Stored dataset items
↓

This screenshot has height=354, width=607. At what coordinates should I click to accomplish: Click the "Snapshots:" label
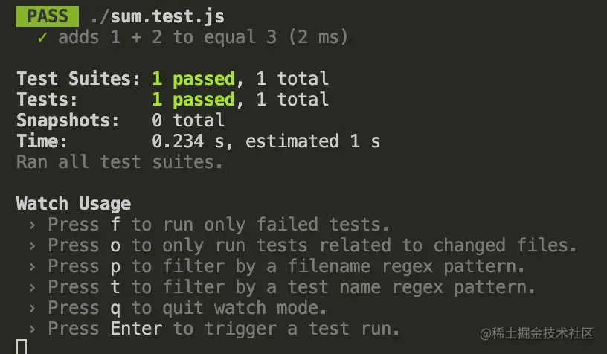click(x=68, y=120)
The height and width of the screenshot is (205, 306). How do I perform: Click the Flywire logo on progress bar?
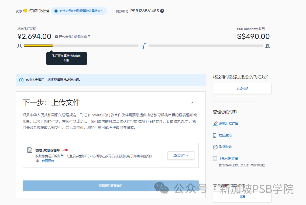(x=143, y=46)
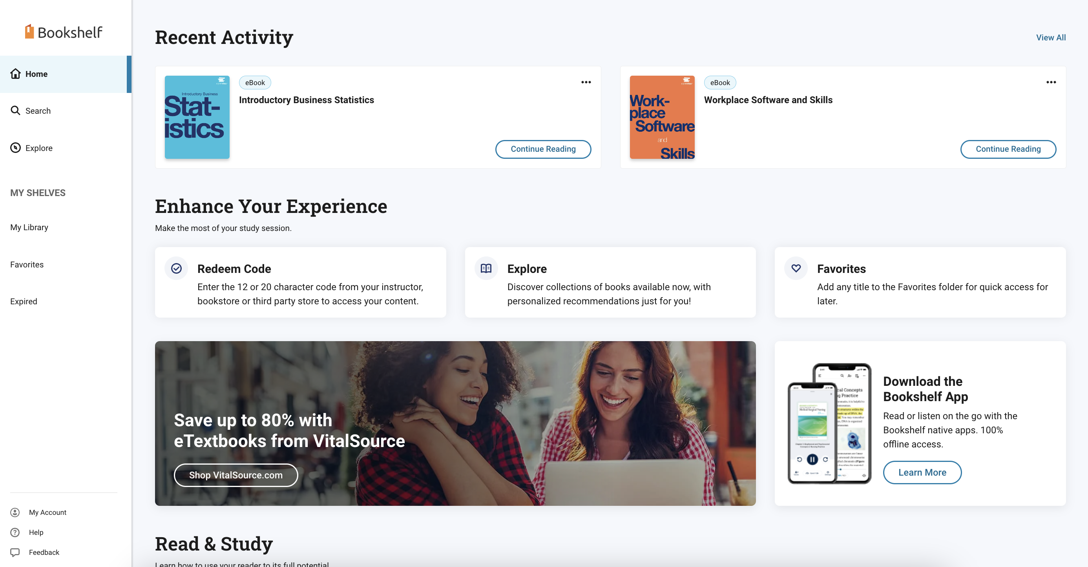The width and height of the screenshot is (1088, 567).
Task: Click the My Account icon
Action: pyautogui.click(x=14, y=512)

↑

◆ **What you have to do**
Now write out the data word for word, skipping every picture in it.

◆ **Written answer**
This screenshot has height=354, width=607. At what coordinates should I click to accomplish: Click the "Snapshots:" label
click(x=68, y=120)
The height and width of the screenshot is (205, 306). How do I perform: Click the Flywire logo on progress bar?
(x=143, y=46)
The width and height of the screenshot is (1088, 567).
Task: Click the My Account icon
Action: pyautogui.click(x=14, y=512)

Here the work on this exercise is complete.